=== WHAT IS REQUIRED ===
Start to finish, repeat the records exactly.

━━ MATERIAL PROVIDED

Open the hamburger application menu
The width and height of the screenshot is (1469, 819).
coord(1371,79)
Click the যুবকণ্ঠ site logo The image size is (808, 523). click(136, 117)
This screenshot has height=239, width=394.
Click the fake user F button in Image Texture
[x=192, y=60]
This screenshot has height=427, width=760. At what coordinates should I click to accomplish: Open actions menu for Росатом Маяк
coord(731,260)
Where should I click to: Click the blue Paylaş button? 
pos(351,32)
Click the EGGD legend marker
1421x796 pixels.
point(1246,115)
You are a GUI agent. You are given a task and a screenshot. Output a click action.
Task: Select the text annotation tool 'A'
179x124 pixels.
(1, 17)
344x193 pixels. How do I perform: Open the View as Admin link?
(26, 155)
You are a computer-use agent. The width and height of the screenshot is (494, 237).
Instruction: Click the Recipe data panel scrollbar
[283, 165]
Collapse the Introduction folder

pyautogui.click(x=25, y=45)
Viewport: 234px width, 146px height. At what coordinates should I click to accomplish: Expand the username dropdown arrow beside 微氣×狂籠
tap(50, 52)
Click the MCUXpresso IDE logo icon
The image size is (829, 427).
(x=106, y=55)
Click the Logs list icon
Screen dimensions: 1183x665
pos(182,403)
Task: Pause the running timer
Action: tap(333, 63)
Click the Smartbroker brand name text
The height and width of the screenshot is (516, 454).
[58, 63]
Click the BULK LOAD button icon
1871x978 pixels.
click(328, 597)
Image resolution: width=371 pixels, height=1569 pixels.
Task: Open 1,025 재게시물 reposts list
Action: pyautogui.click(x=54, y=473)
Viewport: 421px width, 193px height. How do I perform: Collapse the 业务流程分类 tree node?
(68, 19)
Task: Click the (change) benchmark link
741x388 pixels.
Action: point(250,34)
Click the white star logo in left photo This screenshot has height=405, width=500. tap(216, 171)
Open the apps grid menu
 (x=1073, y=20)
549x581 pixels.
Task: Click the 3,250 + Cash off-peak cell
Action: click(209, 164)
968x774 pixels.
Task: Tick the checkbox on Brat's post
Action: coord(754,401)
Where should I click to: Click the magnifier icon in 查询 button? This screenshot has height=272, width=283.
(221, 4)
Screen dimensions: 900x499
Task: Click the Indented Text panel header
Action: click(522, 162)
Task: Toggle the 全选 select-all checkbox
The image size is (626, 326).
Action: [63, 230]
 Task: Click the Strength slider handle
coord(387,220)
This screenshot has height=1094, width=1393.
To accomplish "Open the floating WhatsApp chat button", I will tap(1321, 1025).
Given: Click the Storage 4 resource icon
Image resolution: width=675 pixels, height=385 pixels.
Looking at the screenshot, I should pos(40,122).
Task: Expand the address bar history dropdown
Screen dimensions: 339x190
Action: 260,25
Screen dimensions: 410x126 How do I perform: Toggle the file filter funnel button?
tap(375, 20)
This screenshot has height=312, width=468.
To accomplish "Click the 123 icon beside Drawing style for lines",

━━━━

=== OUTPUT ===
Open the hamburger application menu
The width and height of the screenshot is (1469, 819).
coord(1371,79)
Click the যুবকণ্ঠ site logo The image size is (808, 523). click(136, 117)
This screenshot has height=239, width=394.
Click the fake user F button in Image Texture
[x=192, y=60]
This screenshot has height=427, width=760. At what coordinates should I click to accomplish: Open actions menu for Росатом Маяк
coord(731,260)
Where should I click to: Click the blue Paylaş button? 
pos(351,32)
Click the EGGD legend marker
1421x796 pixels.
point(1246,115)
You are a GUI agent. You are given a task and a screenshot. Output a click action.
Task: Select the text annotation tool 'A'
179x124 pixels.
(1, 17)
344x193 pixels. How do I perform: Open the View as Admin link?
(26, 155)
You are a computer-use agent. The width and height of the screenshot is (494, 237).
Instruction: Click the Recipe data panel scrollbar
[283, 165]
Collapse the Introduction folder

pyautogui.click(x=25, y=45)
Viewport: 234px width, 146px height. At what coordinates should I click to accomplish: Expand the username dropdown arrow beside 微氣×狂籠
tap(50, 52)
Click the MCUXpresso IDE logo icon
The image size is (829, 427).
(x=106, y=55)
Click the Logs list icon
Screen dimensions: 1183x665
pos(182,403)
Task: Pause the running timer
Action: tap(333, 63)
Click the Smartbroker brand name text
The height and width of the screenshot is (516, 454).
[58, 63]
Click the BULK LOAD button icon
1871x978 pixels.
click(328, 597)
Image resolution: width=371 pixels, height=1569 pixels.
Task: Open 1,025 재게시물 reposts list
Action: pyautogui.click(x=54, y=473)
Viewport: 421px width, 193px height. How do I perform: Collapse the 业务流程分类 tree node?
(68, 19)
Task: Click the (change) benchmark link
741x388 pixels.
Action: point(250,34)
Click the white star logo in left photo This screenshot has height=405, width=500. tap(216, 171)
Open the apps grid menu
 (x=1073, y=20)
549x581 pixels.
Task: Click the 3,250 + Cash off-peak cell
Action: click(209, 164)
968x774 pixels.
Task: Tick the checkbox on Brat's post
Action: coord(754,401)
Where should I click to: Click the magnifier icon in 查询 button? This screenshot has height=272, width=283.
(221, 4)
Screen dimensions: 900x499
Task: Click the Indented Text panel header
Action: click(522, 162)
Task: Toggle the 全选 select-all checkbox
The image size is (626, 326).
Action: [63, 230]
 Task: Click the Strength slider handle
coord(387,220)
This screenshot has height=1094, width=1393.
To accomplish "Open the floating WhatsApp chat button", I will tap(1321, 1025).
Given: Click the Storage 4 resource icon
Image resolution: width=675 pixels, height=385 pixels.
Looking at the screenshot, I should pos(40,122).
Task: Expand the address bar history dropdown
Screen dimensions: 339x190
Action: 260,25
Screen dimensions: 410x126 How do I perform: Toggle the file filter funnel button?
tap(375, 20)
This screenshot has height=312, width=468.
To accomplish "Click the 123 icon beside Drawing style for lines",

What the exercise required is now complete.